▸ **TASK TO COMPLETE**
Please indicate the number of lines in the listing below that include the string "will"; add nothing else.

▸ **SUPPLIED RECORDS**
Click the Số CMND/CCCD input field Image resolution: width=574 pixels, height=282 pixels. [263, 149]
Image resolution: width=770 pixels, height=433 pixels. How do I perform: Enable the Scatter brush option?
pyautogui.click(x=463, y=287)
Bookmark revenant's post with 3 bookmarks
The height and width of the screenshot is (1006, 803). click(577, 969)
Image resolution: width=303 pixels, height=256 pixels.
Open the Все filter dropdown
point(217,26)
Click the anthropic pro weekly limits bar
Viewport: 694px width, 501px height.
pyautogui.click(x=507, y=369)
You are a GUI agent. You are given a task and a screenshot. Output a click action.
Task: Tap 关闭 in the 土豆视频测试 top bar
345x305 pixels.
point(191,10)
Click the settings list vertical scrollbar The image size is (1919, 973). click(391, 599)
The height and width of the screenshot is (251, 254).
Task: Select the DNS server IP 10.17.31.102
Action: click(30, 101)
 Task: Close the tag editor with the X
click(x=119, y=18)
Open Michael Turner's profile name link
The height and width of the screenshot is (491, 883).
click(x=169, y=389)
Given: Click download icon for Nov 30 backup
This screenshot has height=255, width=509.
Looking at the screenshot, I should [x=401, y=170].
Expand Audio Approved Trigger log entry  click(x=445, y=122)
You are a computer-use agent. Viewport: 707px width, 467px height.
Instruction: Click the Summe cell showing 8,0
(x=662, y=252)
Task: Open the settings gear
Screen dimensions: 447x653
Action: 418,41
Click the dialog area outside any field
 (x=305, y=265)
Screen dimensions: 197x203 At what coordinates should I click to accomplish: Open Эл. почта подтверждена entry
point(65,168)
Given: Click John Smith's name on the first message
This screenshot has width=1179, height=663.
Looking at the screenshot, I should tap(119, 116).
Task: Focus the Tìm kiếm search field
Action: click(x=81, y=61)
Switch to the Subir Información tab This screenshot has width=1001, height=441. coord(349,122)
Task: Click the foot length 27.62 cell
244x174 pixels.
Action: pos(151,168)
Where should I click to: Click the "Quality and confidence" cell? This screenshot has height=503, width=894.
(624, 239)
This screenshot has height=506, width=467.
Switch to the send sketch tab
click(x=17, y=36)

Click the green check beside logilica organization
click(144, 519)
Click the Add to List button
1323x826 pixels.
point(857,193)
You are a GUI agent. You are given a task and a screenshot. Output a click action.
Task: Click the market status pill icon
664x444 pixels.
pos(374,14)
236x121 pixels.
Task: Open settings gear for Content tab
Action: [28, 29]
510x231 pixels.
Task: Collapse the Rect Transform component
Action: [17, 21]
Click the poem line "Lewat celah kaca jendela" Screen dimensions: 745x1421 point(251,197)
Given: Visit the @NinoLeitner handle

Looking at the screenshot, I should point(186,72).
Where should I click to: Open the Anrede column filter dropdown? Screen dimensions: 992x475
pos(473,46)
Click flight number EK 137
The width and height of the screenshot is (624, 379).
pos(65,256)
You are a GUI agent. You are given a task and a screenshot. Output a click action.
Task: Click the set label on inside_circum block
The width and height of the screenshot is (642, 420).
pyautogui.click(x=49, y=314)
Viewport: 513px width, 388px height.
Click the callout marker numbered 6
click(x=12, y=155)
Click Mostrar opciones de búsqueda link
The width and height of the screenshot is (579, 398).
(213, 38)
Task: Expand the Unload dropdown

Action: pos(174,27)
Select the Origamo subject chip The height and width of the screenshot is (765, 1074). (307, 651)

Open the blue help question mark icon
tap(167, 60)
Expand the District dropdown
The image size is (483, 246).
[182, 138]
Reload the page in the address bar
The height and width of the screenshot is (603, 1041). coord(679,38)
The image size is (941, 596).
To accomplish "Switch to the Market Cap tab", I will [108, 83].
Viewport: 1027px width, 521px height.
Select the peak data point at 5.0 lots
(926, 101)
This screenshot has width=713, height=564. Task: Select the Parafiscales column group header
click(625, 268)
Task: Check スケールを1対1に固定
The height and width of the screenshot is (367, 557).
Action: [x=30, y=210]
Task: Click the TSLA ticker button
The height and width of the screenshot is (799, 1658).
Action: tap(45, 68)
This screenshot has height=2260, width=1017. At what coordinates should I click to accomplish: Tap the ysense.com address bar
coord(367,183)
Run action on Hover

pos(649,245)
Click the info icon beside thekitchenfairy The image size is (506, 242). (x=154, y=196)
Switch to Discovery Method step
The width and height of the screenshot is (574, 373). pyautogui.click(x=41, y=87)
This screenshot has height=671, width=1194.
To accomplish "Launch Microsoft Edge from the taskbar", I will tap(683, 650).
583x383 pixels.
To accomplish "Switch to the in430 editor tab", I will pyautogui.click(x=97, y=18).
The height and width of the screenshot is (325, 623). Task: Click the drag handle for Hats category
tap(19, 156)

▸ **TASK RESULT**
3